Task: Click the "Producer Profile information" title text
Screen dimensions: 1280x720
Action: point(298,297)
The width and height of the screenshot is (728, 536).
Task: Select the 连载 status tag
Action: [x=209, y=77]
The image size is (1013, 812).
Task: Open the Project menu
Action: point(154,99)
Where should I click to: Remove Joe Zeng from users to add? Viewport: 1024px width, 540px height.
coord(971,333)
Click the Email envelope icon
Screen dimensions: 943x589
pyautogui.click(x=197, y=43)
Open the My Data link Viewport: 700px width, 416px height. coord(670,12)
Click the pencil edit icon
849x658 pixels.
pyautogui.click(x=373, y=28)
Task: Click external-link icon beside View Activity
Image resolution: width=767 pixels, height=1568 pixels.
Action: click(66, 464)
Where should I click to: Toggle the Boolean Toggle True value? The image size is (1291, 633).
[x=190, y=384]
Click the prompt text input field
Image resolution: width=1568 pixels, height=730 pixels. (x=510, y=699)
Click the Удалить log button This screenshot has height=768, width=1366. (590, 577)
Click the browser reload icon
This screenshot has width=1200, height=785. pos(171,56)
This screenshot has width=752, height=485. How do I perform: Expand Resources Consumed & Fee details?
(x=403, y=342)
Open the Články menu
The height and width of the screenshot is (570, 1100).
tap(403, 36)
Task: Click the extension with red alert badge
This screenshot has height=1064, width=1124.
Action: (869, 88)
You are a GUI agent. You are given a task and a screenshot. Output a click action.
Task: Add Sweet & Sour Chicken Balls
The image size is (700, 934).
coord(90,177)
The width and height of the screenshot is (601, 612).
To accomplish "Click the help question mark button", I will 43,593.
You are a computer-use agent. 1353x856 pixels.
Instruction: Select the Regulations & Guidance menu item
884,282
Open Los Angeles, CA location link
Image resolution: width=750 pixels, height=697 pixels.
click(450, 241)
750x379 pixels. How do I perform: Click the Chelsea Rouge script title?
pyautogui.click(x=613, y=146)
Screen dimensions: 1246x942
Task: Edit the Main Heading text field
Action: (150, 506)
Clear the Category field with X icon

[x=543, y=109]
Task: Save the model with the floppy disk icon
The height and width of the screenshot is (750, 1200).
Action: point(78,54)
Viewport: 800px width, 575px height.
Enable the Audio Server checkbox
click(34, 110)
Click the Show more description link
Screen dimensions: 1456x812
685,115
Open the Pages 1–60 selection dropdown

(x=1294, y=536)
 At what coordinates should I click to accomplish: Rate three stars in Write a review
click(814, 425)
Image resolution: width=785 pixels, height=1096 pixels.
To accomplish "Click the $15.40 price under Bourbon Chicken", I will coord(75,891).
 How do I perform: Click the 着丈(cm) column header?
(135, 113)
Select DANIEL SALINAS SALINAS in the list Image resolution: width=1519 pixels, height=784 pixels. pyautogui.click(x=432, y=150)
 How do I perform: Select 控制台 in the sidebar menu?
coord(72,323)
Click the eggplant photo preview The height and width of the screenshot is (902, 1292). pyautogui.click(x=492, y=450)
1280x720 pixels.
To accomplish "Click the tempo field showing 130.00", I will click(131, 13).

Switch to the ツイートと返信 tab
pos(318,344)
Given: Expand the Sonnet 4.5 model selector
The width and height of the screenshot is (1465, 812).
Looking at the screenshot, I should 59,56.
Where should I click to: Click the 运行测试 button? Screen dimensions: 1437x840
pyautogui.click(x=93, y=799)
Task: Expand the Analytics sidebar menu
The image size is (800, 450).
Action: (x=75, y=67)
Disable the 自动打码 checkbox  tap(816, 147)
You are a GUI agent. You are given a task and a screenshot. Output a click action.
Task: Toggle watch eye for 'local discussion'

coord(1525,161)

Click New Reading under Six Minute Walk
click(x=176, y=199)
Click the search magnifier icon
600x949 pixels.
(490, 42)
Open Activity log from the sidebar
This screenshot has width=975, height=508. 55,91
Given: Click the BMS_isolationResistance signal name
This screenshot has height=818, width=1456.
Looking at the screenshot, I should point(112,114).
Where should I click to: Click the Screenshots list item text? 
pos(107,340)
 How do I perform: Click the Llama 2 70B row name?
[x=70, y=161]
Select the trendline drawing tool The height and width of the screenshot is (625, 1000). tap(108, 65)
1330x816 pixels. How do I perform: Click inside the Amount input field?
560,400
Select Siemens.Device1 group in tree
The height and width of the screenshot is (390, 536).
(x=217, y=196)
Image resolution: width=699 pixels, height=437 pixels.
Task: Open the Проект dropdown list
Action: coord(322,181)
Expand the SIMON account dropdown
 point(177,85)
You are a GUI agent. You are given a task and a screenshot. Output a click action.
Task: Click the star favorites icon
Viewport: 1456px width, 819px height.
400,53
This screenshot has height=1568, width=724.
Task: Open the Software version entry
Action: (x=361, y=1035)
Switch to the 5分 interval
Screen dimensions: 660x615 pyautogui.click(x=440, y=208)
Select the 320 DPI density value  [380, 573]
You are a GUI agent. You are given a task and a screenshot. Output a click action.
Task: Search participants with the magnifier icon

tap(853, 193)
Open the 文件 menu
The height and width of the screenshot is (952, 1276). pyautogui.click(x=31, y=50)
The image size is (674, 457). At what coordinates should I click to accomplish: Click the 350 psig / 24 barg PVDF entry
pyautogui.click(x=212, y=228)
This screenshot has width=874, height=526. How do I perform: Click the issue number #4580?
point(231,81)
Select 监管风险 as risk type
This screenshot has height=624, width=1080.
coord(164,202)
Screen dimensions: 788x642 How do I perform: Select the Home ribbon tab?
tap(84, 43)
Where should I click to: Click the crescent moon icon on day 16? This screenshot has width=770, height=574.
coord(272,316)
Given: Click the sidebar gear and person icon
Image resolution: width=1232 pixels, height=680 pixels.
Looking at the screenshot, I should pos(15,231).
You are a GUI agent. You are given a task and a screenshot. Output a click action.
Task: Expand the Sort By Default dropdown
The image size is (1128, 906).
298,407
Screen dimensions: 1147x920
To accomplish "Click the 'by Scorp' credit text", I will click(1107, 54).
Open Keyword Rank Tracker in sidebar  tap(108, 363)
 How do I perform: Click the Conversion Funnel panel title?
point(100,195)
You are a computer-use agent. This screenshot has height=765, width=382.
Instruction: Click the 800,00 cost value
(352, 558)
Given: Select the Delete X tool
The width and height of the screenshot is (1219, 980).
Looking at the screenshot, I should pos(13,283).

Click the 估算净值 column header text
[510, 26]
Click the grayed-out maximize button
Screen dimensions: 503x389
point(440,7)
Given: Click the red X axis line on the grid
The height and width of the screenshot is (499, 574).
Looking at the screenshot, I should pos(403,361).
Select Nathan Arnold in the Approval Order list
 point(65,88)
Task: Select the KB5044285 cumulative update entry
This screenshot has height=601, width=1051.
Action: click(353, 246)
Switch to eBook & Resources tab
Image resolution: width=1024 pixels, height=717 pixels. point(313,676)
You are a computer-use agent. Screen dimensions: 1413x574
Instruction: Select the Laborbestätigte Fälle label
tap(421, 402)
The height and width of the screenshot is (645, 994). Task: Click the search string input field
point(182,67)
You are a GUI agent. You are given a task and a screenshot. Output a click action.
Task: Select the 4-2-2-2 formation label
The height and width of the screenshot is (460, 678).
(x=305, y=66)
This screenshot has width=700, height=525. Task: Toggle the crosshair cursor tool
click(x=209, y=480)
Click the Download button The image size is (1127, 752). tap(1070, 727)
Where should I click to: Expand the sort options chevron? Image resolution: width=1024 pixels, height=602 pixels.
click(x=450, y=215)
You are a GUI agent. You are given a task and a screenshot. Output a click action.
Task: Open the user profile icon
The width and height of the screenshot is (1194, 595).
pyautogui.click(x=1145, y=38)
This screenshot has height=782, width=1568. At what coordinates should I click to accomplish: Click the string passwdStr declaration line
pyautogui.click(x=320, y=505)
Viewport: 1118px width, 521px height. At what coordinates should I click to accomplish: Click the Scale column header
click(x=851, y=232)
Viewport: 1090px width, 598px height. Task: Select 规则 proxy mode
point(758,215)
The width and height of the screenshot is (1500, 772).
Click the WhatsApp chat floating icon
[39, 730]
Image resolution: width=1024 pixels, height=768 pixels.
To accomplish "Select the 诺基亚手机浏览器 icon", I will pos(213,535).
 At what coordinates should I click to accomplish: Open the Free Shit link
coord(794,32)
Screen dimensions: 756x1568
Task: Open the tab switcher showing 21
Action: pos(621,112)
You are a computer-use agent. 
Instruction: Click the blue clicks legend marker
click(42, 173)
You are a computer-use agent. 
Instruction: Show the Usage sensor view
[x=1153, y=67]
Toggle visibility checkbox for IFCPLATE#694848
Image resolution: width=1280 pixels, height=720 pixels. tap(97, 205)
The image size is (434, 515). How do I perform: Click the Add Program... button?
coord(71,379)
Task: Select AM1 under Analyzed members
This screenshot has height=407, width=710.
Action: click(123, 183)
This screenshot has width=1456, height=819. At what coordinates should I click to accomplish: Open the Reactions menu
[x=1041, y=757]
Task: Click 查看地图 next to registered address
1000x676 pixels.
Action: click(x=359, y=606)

■ ■ ■

**THE TASK**
When you reach the line that holds "This screenshot has width=1456, height=819.", please copy it and every line after it through the end of the listing, exactly and with no other lines.

**WRITTEN ANSWER**
This screenshot has width=1456, height=819. At what coordinates should I click to accomplish: Open the Reactions menu
[x=1041, y=757]
Task: Click 查看地图 next to registered address
1000x676 pixels.
Action: click(x=359, y=606)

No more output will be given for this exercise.